Prepare and dispense medications to the general public.
Thanks to medical advances, humans are living longer and leading more pleasurable and pain-free lives. If you want to be part of the miracle of medicine, you could start your journey with a degree in pharmacy. It’s a road that requires dedication, but the financial rewards and job satisfaction will be well worth it in the end.
Start by finding the right program for you. If you want to be a Pharmacist, you must earn a doctoral degree in pharmacy (Pharm.D.). There’s some online training available for Pharmacists, although these commonly stop at the master’s in pharmacy level. Make sure that the school you choose is accredited through the Accreditation Council for Pharmacy Education or the National Association for Boards of Pharmacy.

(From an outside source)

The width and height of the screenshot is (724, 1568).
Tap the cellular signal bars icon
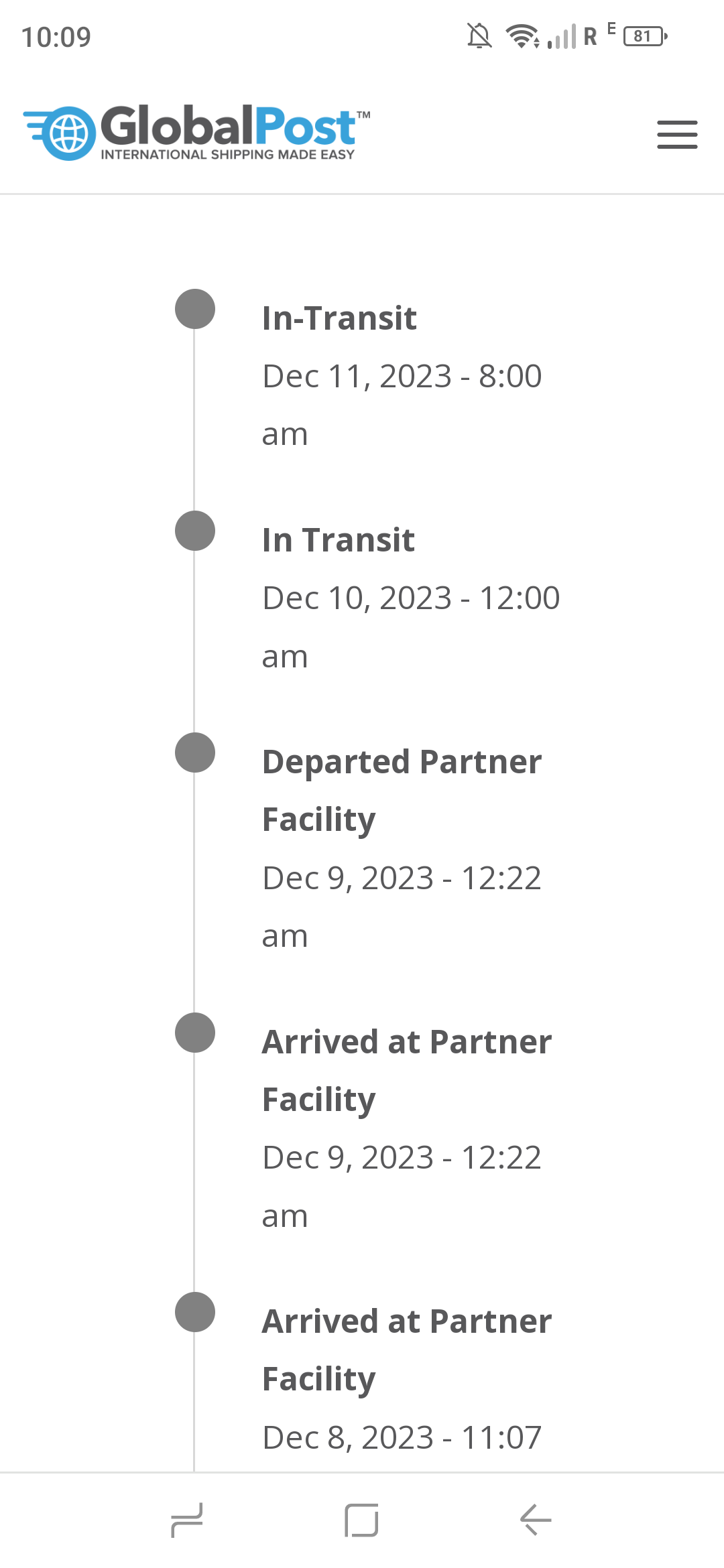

Programs will lead you through your prerequisite work (two to four years), after which you can apply for the Pharm.D. program.
Your classes will focus on math, science, and the human body. As you advance, you’ll study physiology, chemistry, biochemistry, research techniques, and anatomy. You’ll also be required to perform a supervised clinical internship during your final year of school.

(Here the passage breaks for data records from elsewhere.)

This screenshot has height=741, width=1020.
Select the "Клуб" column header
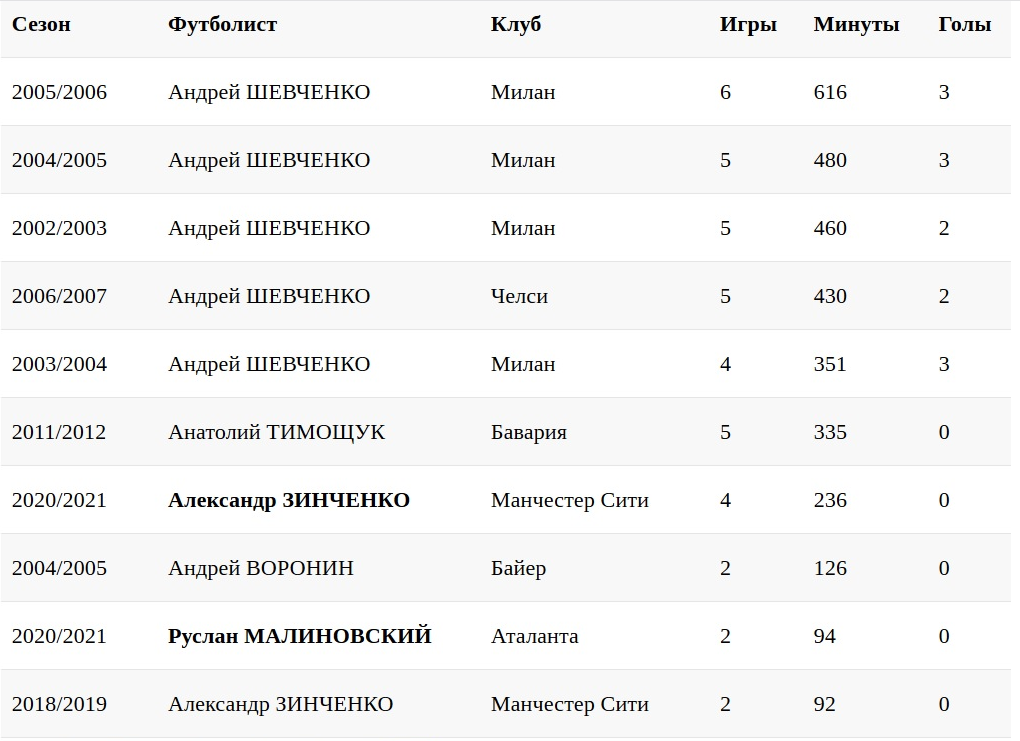[x=515, y=25]
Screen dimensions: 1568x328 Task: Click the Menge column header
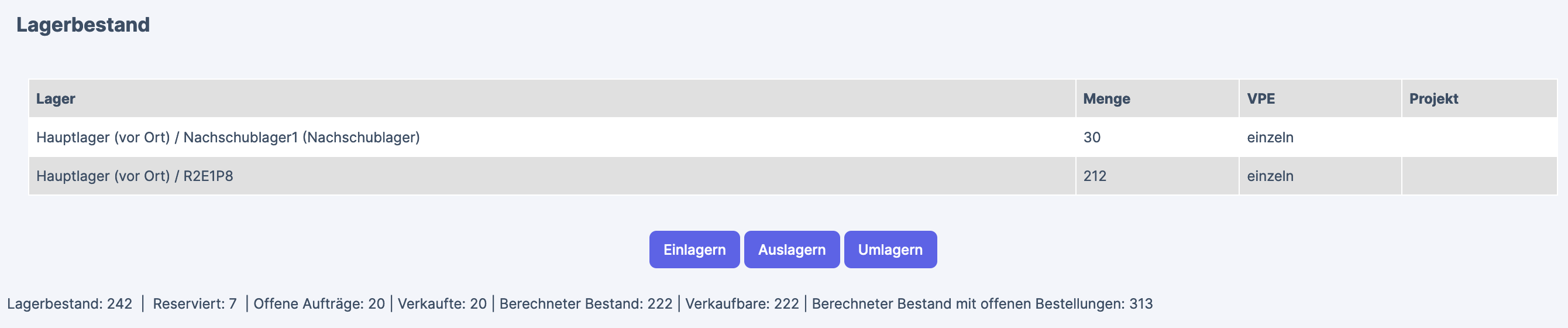click(x=1106, y=99)

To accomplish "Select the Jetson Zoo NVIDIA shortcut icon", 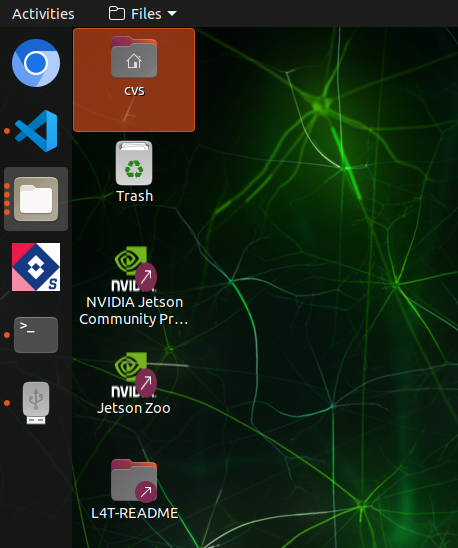I will [134, 375].
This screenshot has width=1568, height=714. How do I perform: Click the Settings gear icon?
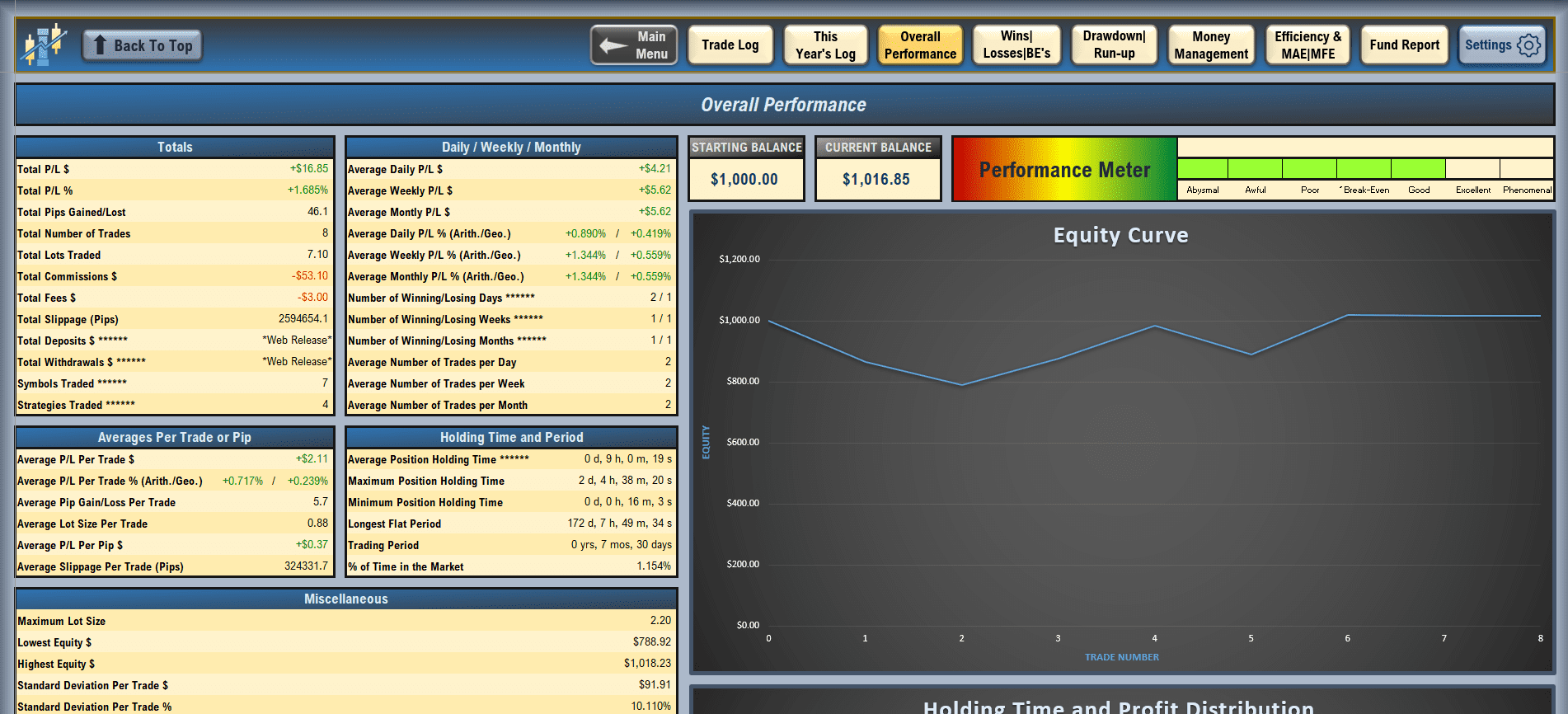click(1528, 45)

Once you’ve battled the college labyrinth and earned your degree, it’s time to start the job hunt. There are many ways to specialize and stand out in the field. Alternatively, you can go into business and open your own pharmacy.

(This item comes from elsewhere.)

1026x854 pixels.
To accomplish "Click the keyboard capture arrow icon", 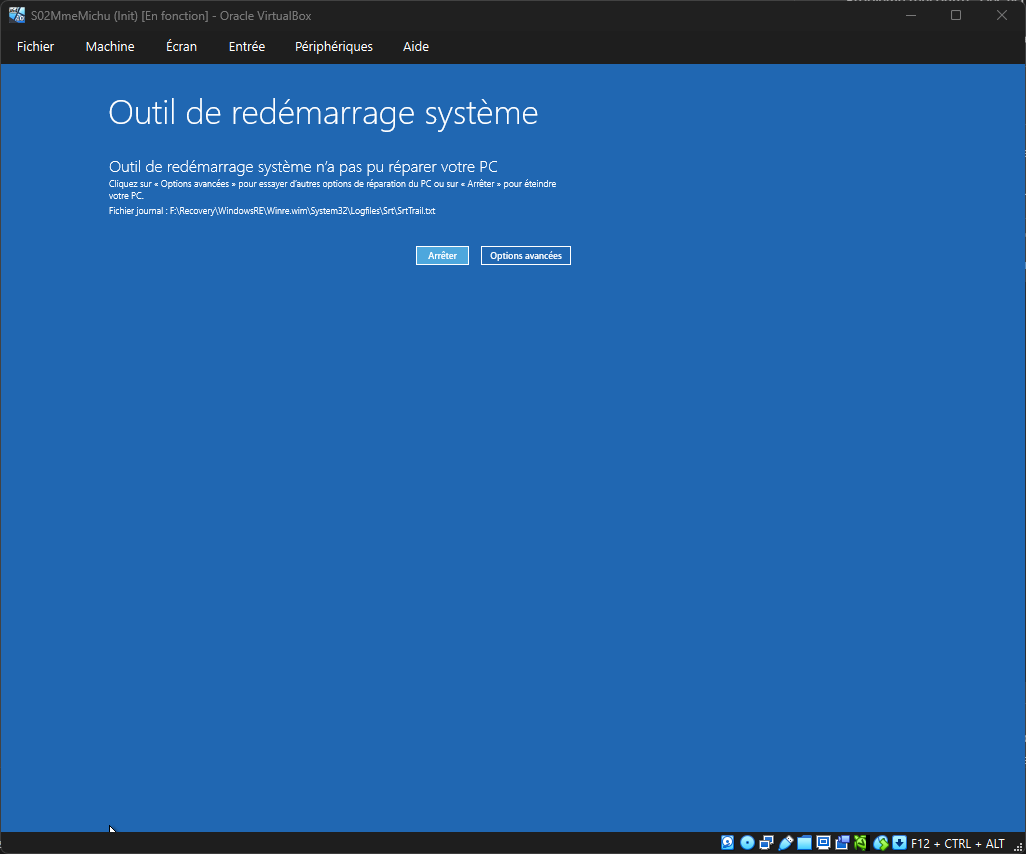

Consider focusing on geriatric or pediatric pharmaceuticals, or wear a name tag that labels you as a Clinical Pharmacist, Hospital Pharmacist, Nuclear Pharmacist, Oncology Pharmacist, or Consultant Pharmacist.
Becoming a Pharmacist of any type means you should be licensed to do your job. Check with your state’s licensing board for specific requirements, but expect to take a detailed exam to earn the title.